ONE YEAR OF TRAVEL: HARD STUFF AND EXPECTATIONS
The hardest stuff is officially over.
The hardest stuff is hugging my mother goodbye. It’s looking my sister in the eyes without tearing up. It’s knowing that I’m going to miss a year of my 11-month-old nephew’s growth, a year where he’ll take his first steps and speak his first deliberate words. For me, the liberation of long-term travel comes with a mandatory tariff: emotional turmoil.

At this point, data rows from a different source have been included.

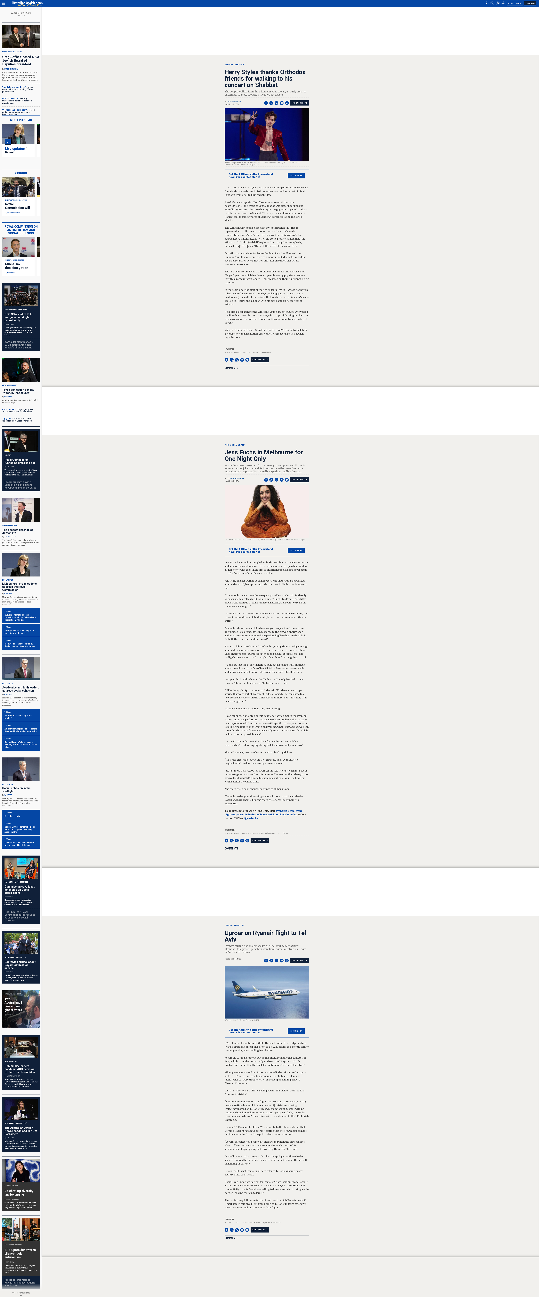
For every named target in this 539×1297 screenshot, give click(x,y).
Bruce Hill (8, 396)
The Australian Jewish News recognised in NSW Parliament (20, 1131)
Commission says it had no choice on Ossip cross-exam (19, 889)
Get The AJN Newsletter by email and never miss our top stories (251, 175)
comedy (245, 833)
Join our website (299, 103)
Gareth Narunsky (11, 69)
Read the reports (12, 816)
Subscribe (530, 3)
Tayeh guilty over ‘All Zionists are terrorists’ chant (18, 410)
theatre (255, 833)
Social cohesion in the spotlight (16, 789)
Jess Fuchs (283, 833)
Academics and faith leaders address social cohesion (20, 689)
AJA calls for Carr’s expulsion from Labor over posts (17, 419)
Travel (237, 1223)
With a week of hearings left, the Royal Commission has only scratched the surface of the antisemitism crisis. (20, 472)
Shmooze (246, 352)
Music (255, 352)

I feel a lot of guilt. Most people in my life are quick to dismiss this emotion, with a simple, “Oh, Daniel… you can’t NOT go on this trip.” And I am lucky to have this response. I focus on the excitement, the adventure. But the guilt is a man who creeps onto my doorstep; he’s a drunken beggar telling me that I have too much. He’s truthful, yet complicated. I acknowledge him, and keep on walking, uncomfortably.
Goodbyes are indeed the blisters of the soul.
MUCH WORK STILL DO TO
I’m currently sitting on a BC ferry, bound for Vancouver where tomorrow I fly to New Orleans to begin a one-month volunteer stint with an organization that addresses redevelopment in the Lower Ninth Ward. I tingle with excitement with the thought of the interesting characters I will get to meet.

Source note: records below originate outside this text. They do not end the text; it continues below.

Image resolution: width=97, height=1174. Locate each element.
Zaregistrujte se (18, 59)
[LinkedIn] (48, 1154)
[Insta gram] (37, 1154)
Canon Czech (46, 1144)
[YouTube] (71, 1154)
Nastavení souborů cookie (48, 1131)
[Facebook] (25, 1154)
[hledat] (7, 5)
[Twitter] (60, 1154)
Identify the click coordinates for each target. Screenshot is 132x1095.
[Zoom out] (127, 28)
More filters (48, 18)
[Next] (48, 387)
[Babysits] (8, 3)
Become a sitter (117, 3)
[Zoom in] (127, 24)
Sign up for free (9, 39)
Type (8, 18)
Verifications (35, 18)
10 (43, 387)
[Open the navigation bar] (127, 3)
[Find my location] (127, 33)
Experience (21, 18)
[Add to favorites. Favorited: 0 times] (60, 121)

The metaphor of rebuilding/reconstructing is most definitely poignant. I’ve systematically released a mini, yet maniacal, hurricane of my own over the past three months, intentionally deconstructing my own comfortable lifestyle. In New Orleans, I don’t know what exact project on which I’ll be working. And I don’t know with what exact project I’ll be internally occupied. But in both cases, there is evidently much work still to do.

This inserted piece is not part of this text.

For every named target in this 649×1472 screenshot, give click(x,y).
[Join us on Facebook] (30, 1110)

Still, just because I don’t know many of the exact details of my travels or my volunteer projects or my personal development, it doesn’t mean I am without expectations. I think it’s impossible to step foot into the world without some form of anticipations. I suppose my strategy has been to keep the expectations a broad as possible.
MY 2011 EXPECTATIONS:
To learn more about the world
To meet some very fascinating people
To feel loneliness
To understand more deeply what I want my greater purpose to be
To need to visit a doctor (somewhere for some reason, currently unknown)
To have my laptop or camera stolen (later, rather than sooner, preferably)
To eat unfamiliar foods
To watch some stellar sunsets
To acquire new skills
To return as myself, but more of myself
There they are.
I look forward to having them shattered.